The Combined Federal Campaign for 2011
The Combined Federal Campaign for 2011

US federal employees have begun a fundraising campaign for 2011, in a drive to collect money for local and international organizations.

The Combined Federal Campaign is undertaken each year and allows US government employees to deduct money from their incomes to go toward thousands of different organizations, including charities and NGOs.

“I donate to a lot of humane societies: Crime Solvers organization, the Red Cross,” said Brandon Garner, an administrative assistant at the Broadcasting Board of Governors, a US agency that oversees VOA. “Just a few dollars a pay period really makes a big difference in those types of organizations.”

Garner has been donating to various charities since 2006. He was the first to donate this year. Contributions like his go to more than 4,100 organizations. Last year federal employees donated more than $281 million. The BBG alone collected more than $160,000 in 2010, more than double its target.
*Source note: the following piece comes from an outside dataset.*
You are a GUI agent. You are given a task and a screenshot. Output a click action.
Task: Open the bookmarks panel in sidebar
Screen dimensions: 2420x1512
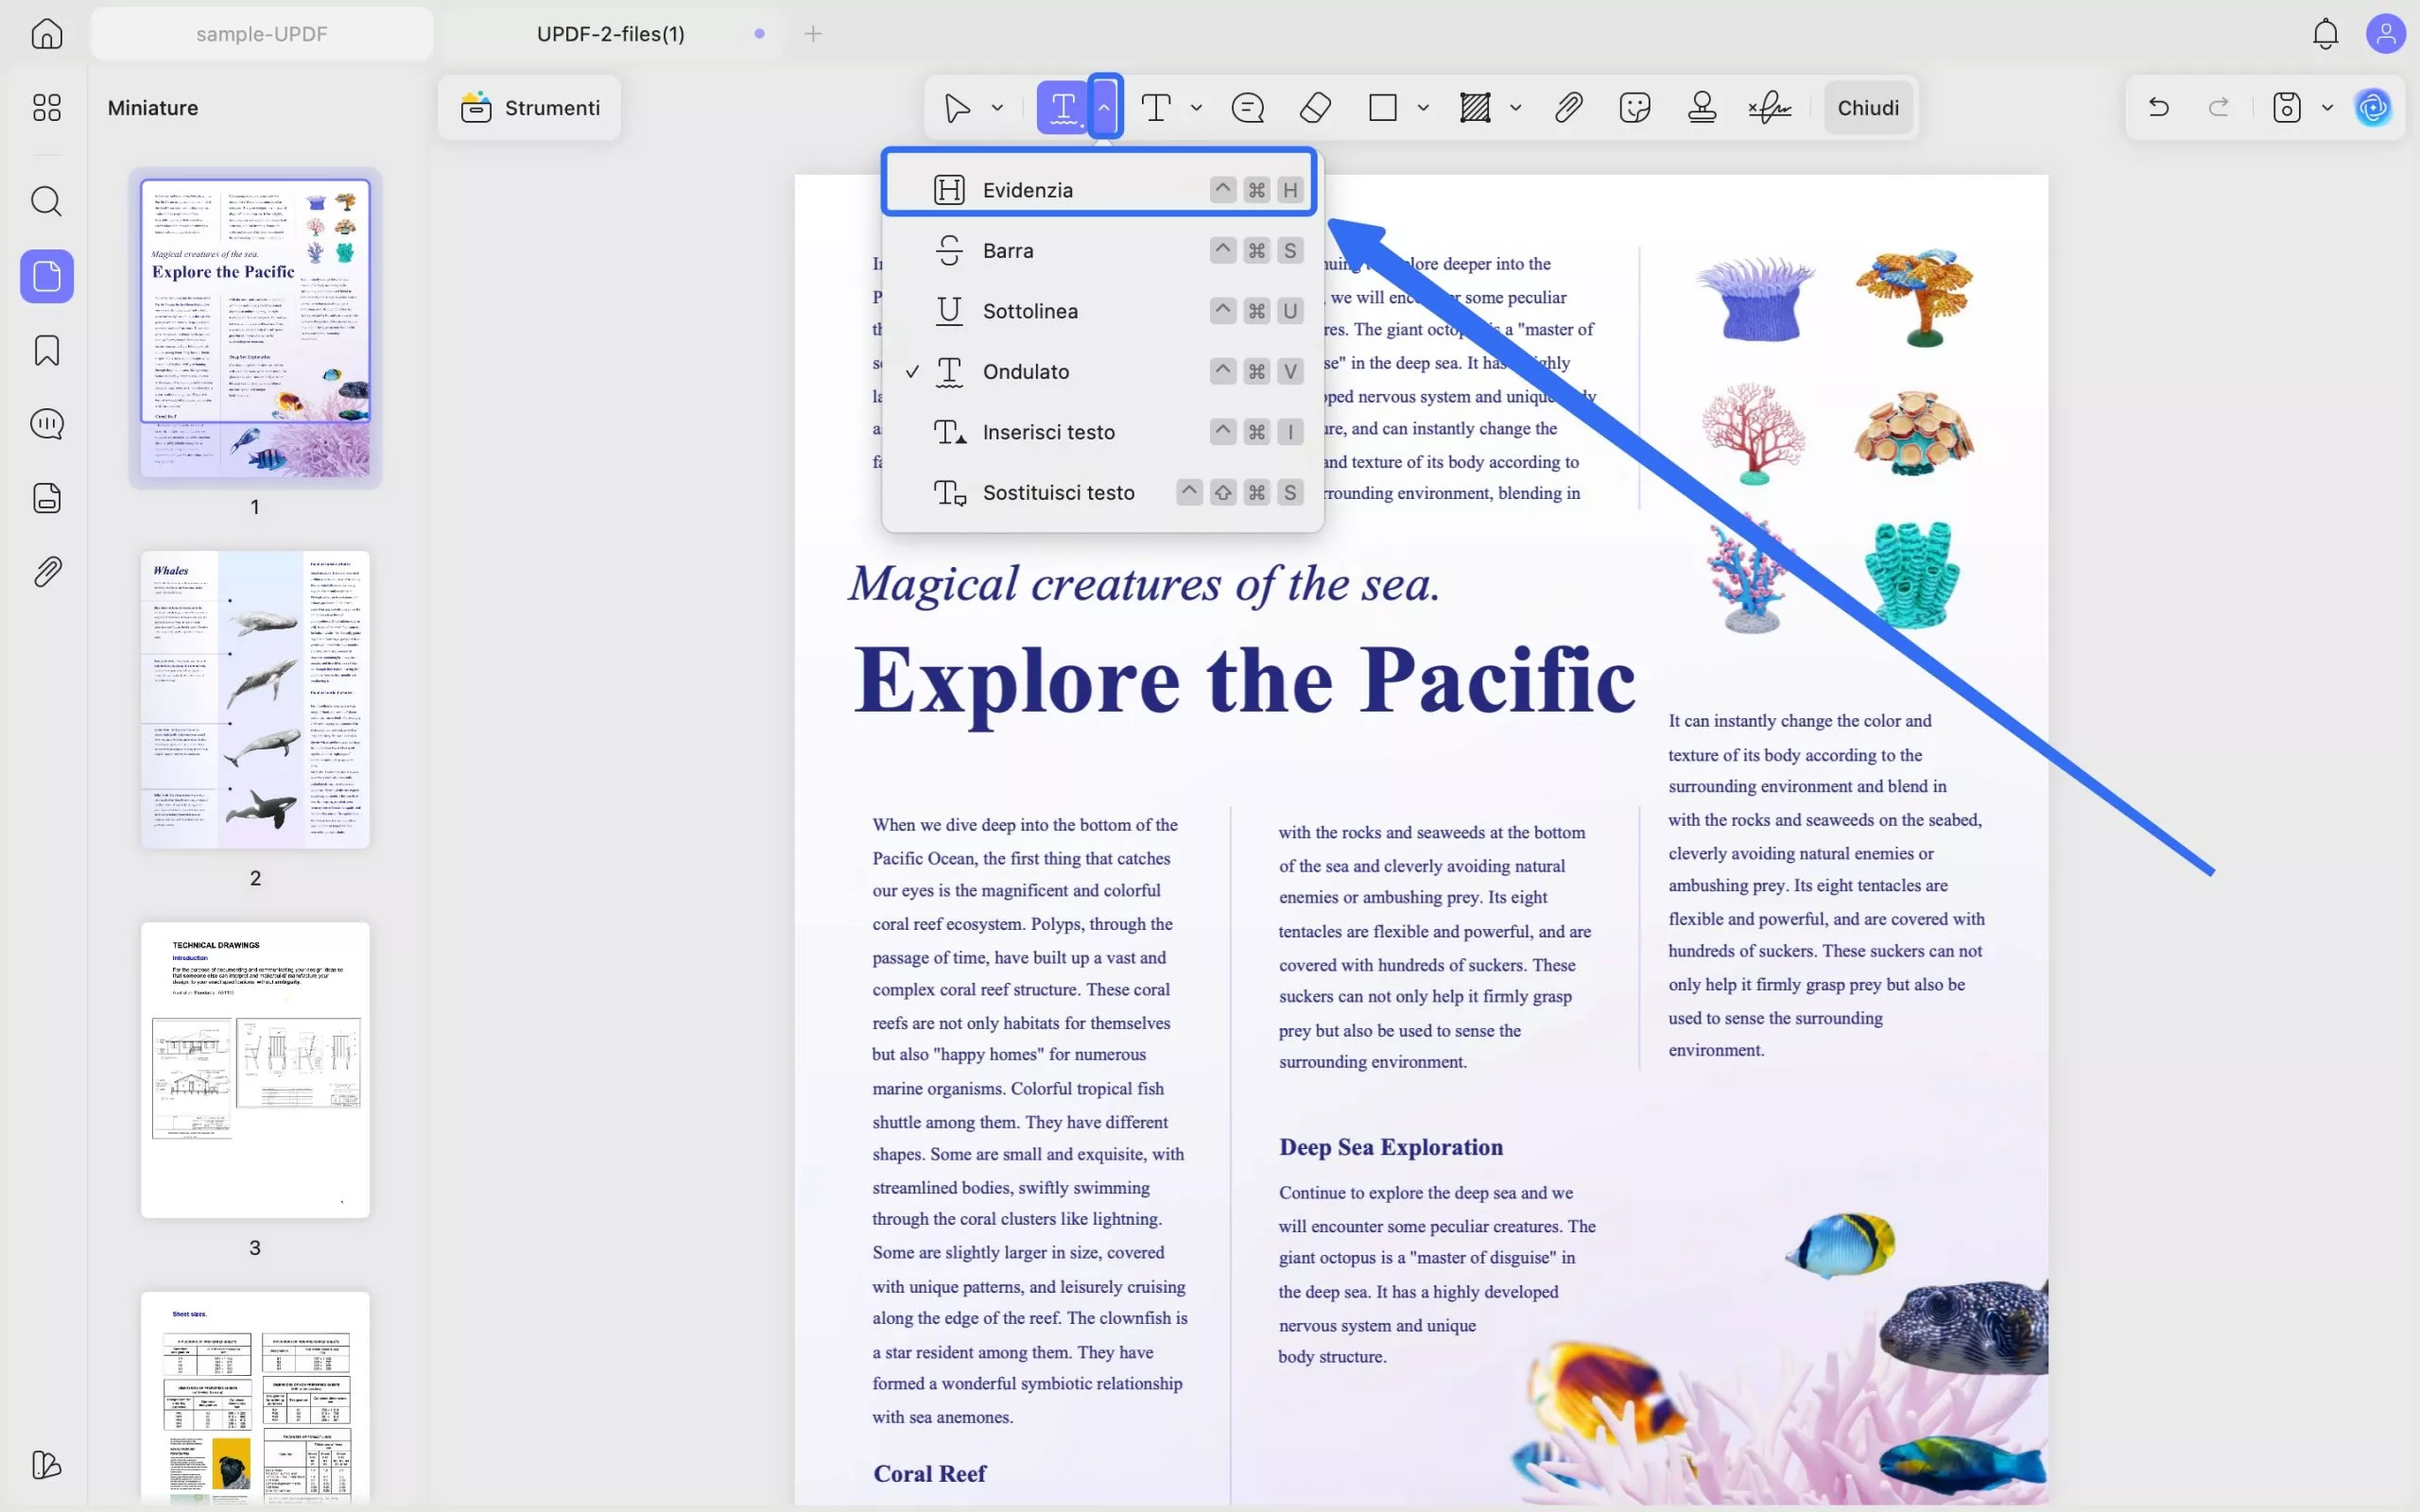(47, 351)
“It doesn't matter how much is given, the purpose is to give,” said Victoria Brimmer, who manages the campaign for the BBG. “And employees have the opportunity to choose whichever charity is most meaningful to each of them. It’s so meaningful because it helps everyone in your local community, across the United States and across the world.”

The Combined Federal Campaign was established in 1961 by then president John F. Kennedy. The funds collected go toward many types of organizations, including those for the needy, young drug addicts, or those in abusive situations. Others include Unesco, the Red Cross or Doctors Without Borders.

“I’m sure there are many other international charities that serve the people of Cambodia too,” Brimmer said.

The BBG is hoping to raise $80,000 this year, but economic concerns in the US could make that difficult.

“Those of us in the federal workforce are lucky,” Brimmer said. “We have jobs, and we do have a few extra dollars. Even though things are tight, we can still find a way to give a little bit more to the cause that we support. [From] just a few dollars to hundreds per pay period can transform the lives of those not as fortunate as us.”